Implications of alternative electron sinks in increased resistance of PSII and PSI photochemistry to high light stress in cold-acclimated Arabidopsis thaliana.
Ivanov, A.G., Rosso, D., Savitch, L.V., Stachula, P., Rosembert, M., Öquist, G., Hurry, V.M., and Hüner, N.P.A. (2012). "Implications of alternative electron sinks in increased resistance of PSII and PSI photochemistry to high light stress in cold-acclimated Arabidopsis thaliana.", Photosynthesis Research, 113(1-3), pp. 191-206. doi : 10.1007/s11120-012-9769-y Access to full text
Exposure of control (non-hardened) Arabidopsis leaves to high light stress at 5 °C resulted in a decrease of both photosystem II (PSII) (45 %) and Photosystem I (PSI) (35 %) photochemical efficiencies compared to non-treated plants. In contrast, cold-acclimated (CA) leaves exhibited only 35 and 22 % decrease of PSII and PSI photochemistry, respectively, under the same conditions. This was accompanied by an accelerated rate of P700+ re-reduction, indicating an up-regulation of PSI-dependent cyclic electron transport (CET). Interestingly, the expression of the NDH-H gene and the relative abundance of the Ndh-H polypeptide, representing the NDH-complex, decreased as a result of exposure to low temperatures. This indicates that the NDH-dependent CET pathway cannot be involved and the overall stimulation of CET in CA plants is due to up-regulation of the ferredoxin-plastoquinone reductase, antimycin A-sensitive CET pathway.
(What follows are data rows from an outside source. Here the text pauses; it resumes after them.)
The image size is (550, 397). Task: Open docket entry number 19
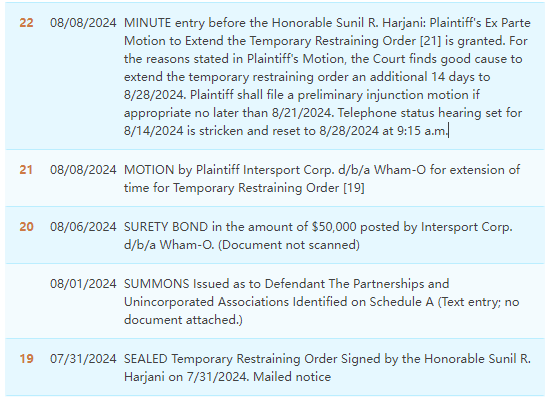(x=26, y=359)
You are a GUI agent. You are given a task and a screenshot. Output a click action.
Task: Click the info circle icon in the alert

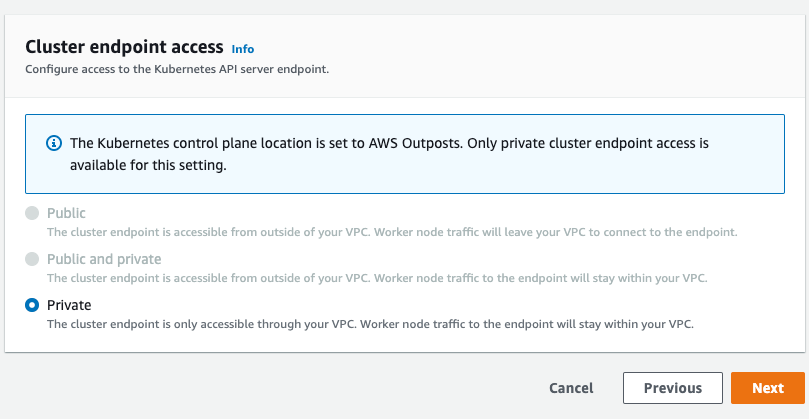[54, 143]

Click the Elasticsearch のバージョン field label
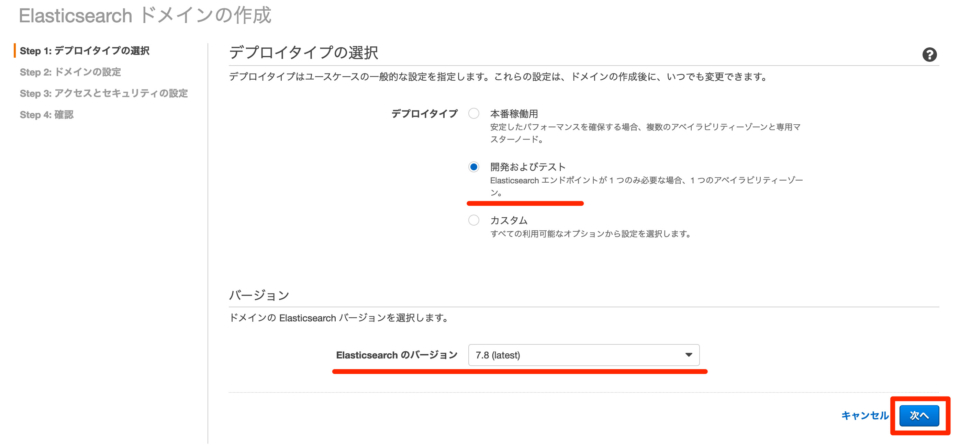pos(396,355)
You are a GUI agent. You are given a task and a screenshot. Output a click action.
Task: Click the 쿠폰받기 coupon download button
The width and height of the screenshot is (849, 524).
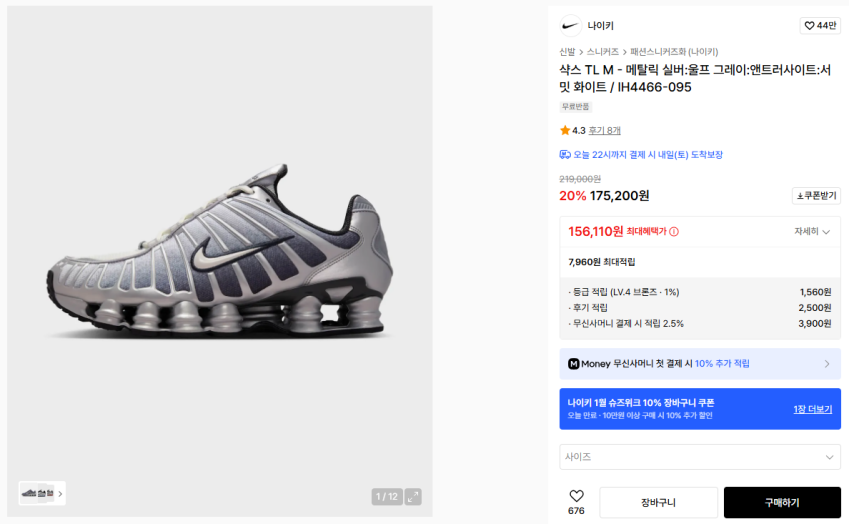point(816,196)
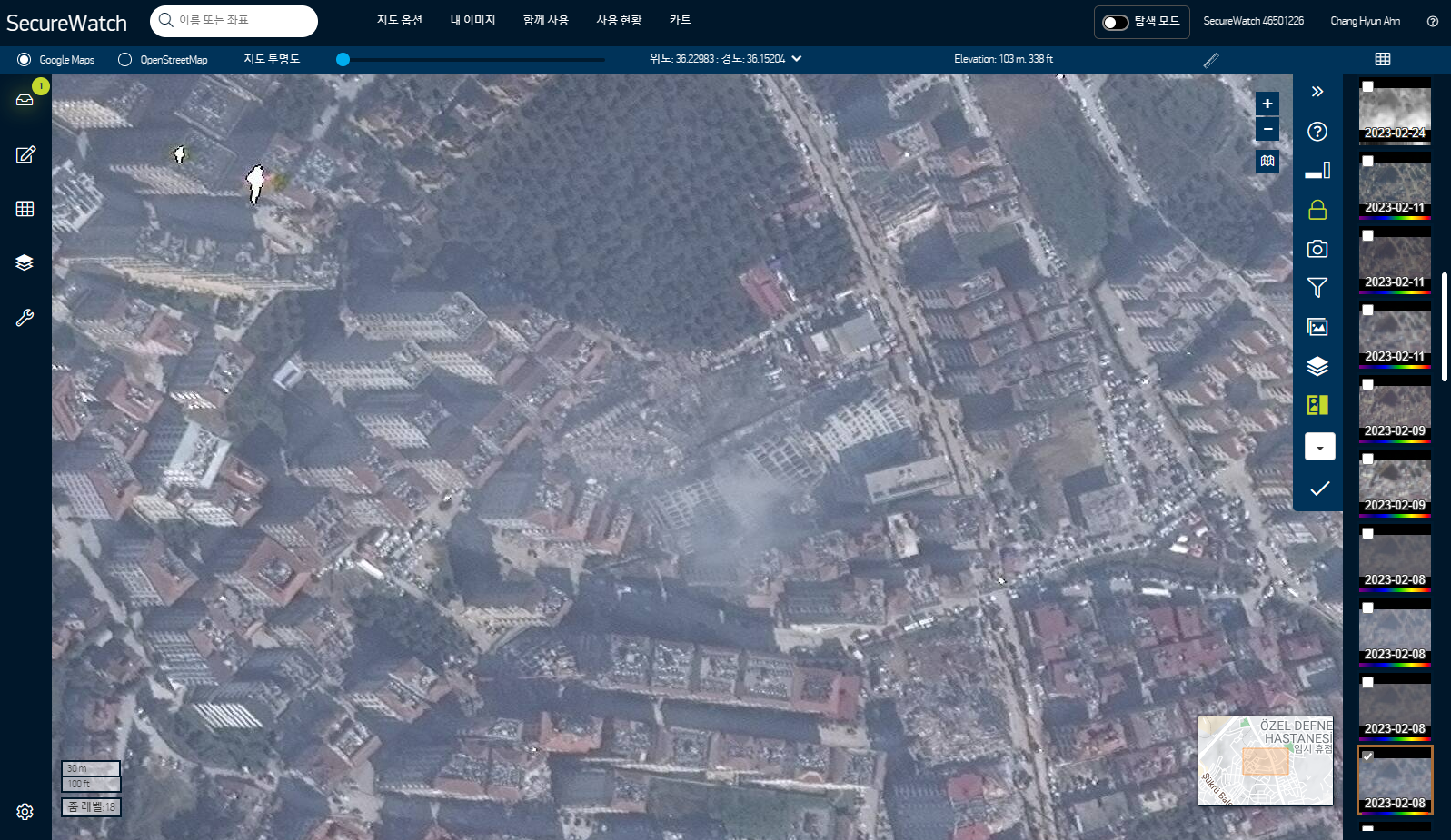This screenshot has height=840, width=1451.
Task: Select the OpenStreetMap radio button
Action: [x=125, y=59]
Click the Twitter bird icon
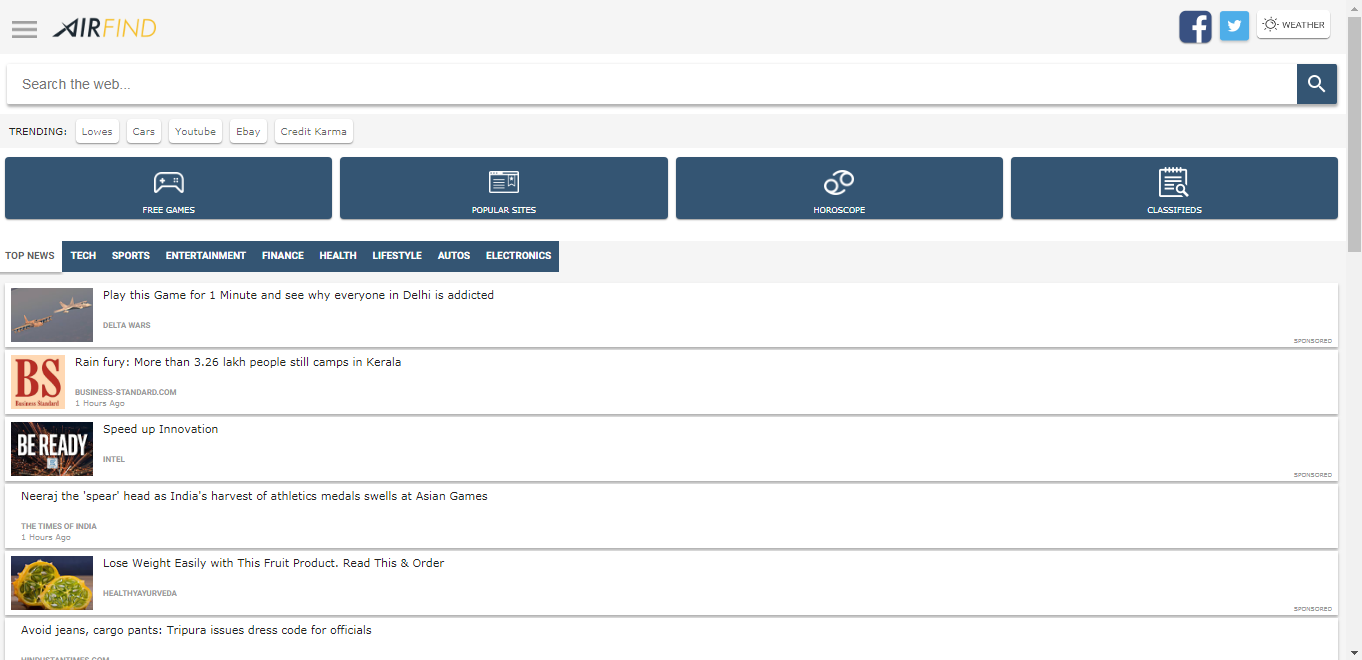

The lower abundance of NDH complex also implies lower activity of the chlororespiratory pathway in CA plants, although the expression level and overall abundance of the other well-characterized component involved in chlororespiration, the plastid terminal oxidase (PTOX), was up-regulated at low temperatures. This suggests increased PTOX-mediated alternative electron flow to oxygen in plants exposed to low temperatures. Indeed, the estimated proportion of O2-dependent linear electron transport not utilized in carbon assimilation and not directed to photorespiration was twofold higher in CA Arabidopsis. The possible involvement of alternative electron transport pathways in inducing greater resistance of both PSII and PSI to high light stress in CA plants is discussed.